■ Article:

= Steiner conic =

1. Definition of the Steiner generation of a conic section

The Steiner conic or more precisely Steiner's generation of a conic, named after the Swiss mathematician Jakob Steiner, is an alternative method to define a non-degenerate projective conic section in a projective plane over a field.

The usual definition of a conic in projective space uses a quadratic form. Another alternative definition of a conic uses a hyperbolic polarity. It is due to K. G. C. von Staudt and sometimes called a von Staudt conic. The disadvantage of von Staudt's definition is that it only works when the underlying field has odd characteristic.

== Definition of a Steiner conic ==
- Given two pencils $B(U),B(V)$ of lines at two points $U,V$ (all lines containing $U$ and $V$ resp.) and a projective but not perspective mapping $\pi$ of $B(U)$ onto $B(V)$. Then the intersection points of corresponding lines form a non-degenerate projective conic section (figure 1)

2. Perspective mapping between lines

A perspective mapping $\pi$ of a pencil $B(U)$ onto a pencil $B(V)$ is a bijection (1-1 correspondence) such that corresponding lines intersect on a fixed line $a$, which is called the axis of the perspectivity $\pi$ (figure 2).

A projective mapping is a finite product of perspective mappings.

Simple example: If one shifts in the first diagram point $U$ and its pencil of lines onto $V$ and rotates the shifted pencil around $V$ by a fixed angle $\varphi$ then the shift (translation) and the rotation generate a projective mapping $\pi$ of the pencil at point $U$ onto the pencil at $V$. From the inscribed angle theorem one gets: The intersection points of corresponding lines form a circle.

■ Things to do:
1. In the passage of the Steiner conic article that opens with the words containing "2. Perspective mapping" and closes with "perspectivity $\pi$ (figure 2).", change "bijection" to "one-to-one map" and give the passage in full.
2. Continue the article on the Steiner conic from its final sentence onward.

■ Listing:
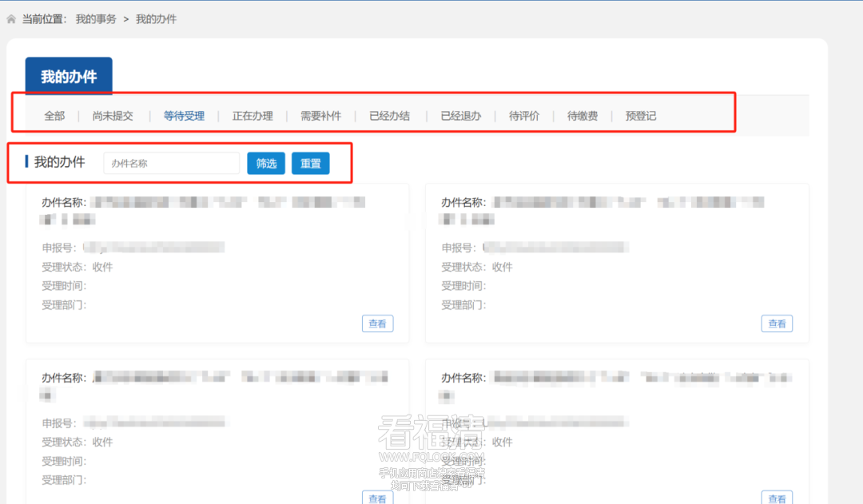863x504 pixels.
Task: Open 查看 on the bottom-right card
Action: [x=777, y=498]
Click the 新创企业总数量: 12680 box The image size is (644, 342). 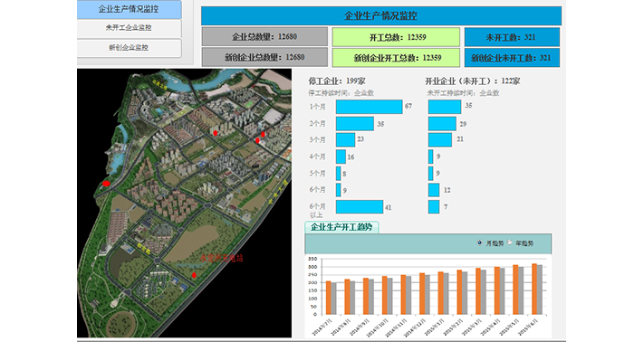264,57
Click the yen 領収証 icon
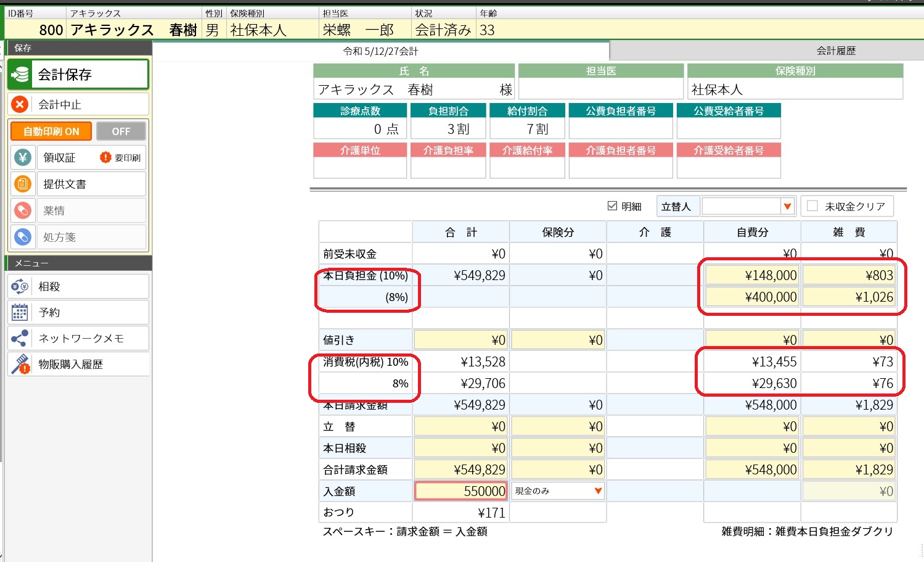924x562 pixels. click(x=23, y=158)
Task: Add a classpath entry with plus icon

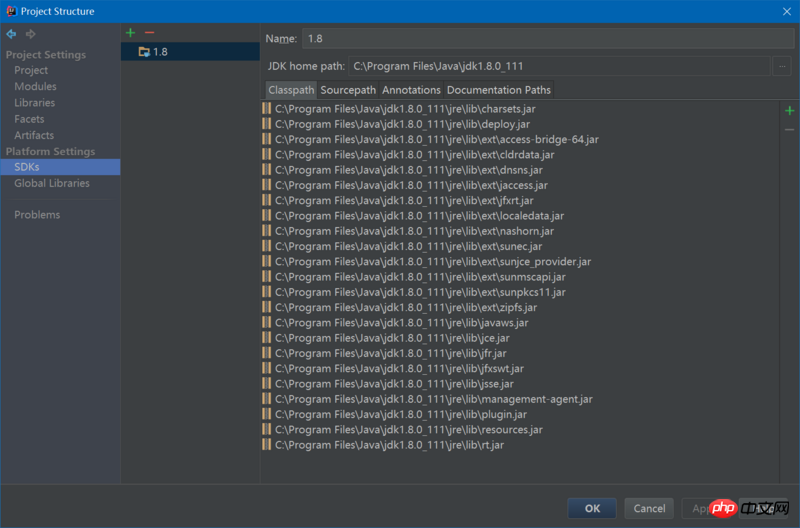Action: (x=789, y=111)
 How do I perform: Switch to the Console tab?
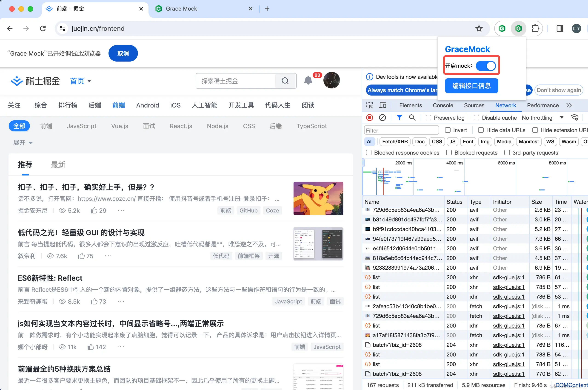pyautogui.click(x=443, y=105)
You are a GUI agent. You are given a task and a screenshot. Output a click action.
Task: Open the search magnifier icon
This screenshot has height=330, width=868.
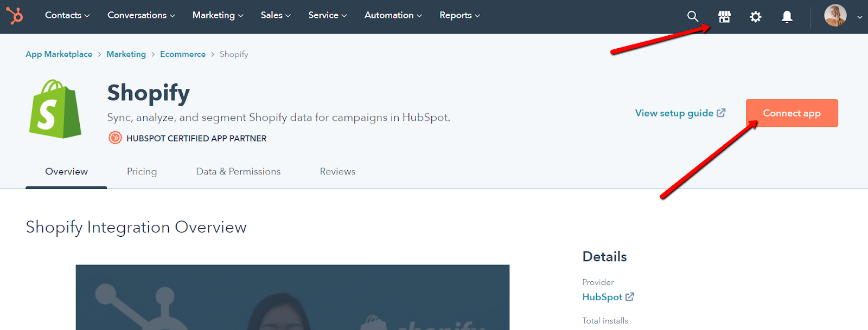coord(692,16)

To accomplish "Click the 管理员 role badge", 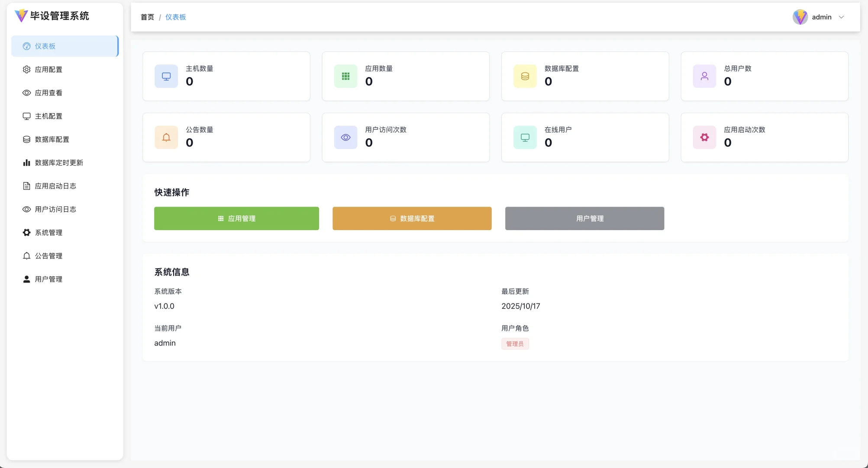I will (515, 344).
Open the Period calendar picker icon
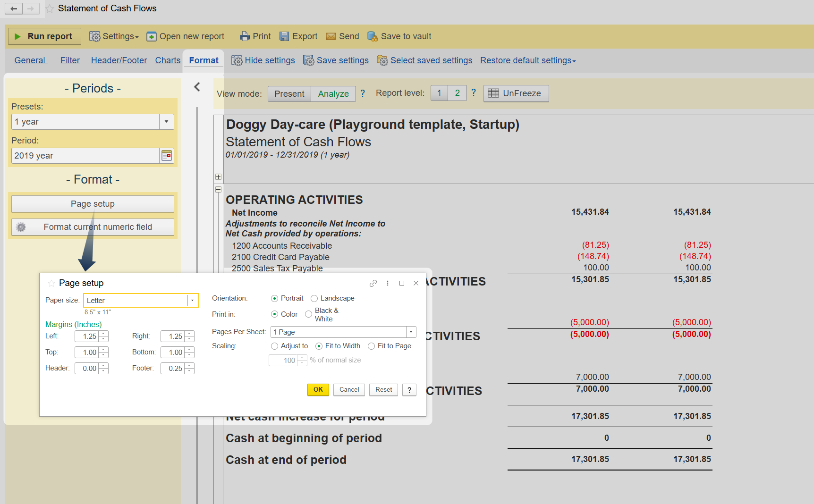Viewport: 814px width, 504px height. pos(167,156)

■ Results for the exercise:
1.
2. Perspective mapping between lines

A perspective mapping $\pi$ of a pencil $B(U)$ onto a pencil $B(V)$ is a one-to-one map (1-1 correspondence) such that corresponding lines intersect on a fixed line $a$, which is called the axis of the perspectivity $\pi$ (figure 2).

2.
Examples of commonly used fields are the real numbers $\R$, the rational numbers $\Q$ or the complex numbers $\C$. The construction also works over finite fields, providing examples in finite projective planes.

Remark:
The fundamental theorem for projective planes states, that a projective mapping in a projective plane over a field (pappian plane) is uniquely determined by prescribing the images of three lines. That means that, for the Steiner generation of a conic section, besides two points $U,V$ only the images of 3 lines have to be given. These 5 items (2 points, 3 lines) uniquely determine the conic section.

Remark:
The notation "perspective" is due to the dual statement: The projection of the points on a line $a$ from a center $Z$ onto a line $b$ is called a perspectivity (see below).

3. Example of a Steiner generation: generation of a point

== Example ==
For the following example the images of the lines $a,u,w$ (see picture) are given: $\pi(a)=b, \pi(u)=w, \pi(w)=v$. The projective mapping $\pi$ is the product of the following perspective mappings $\pi_b,\pi_a$: 1) $\pi_b$ is the perspective mapping of the pencil at point $U$ onto the pencil at point $O$ with axis $b$. 2) $\pi_a$ is the perspective mapping of the pencil at point $O$ onto the pencil at point $V$ with axis $a$.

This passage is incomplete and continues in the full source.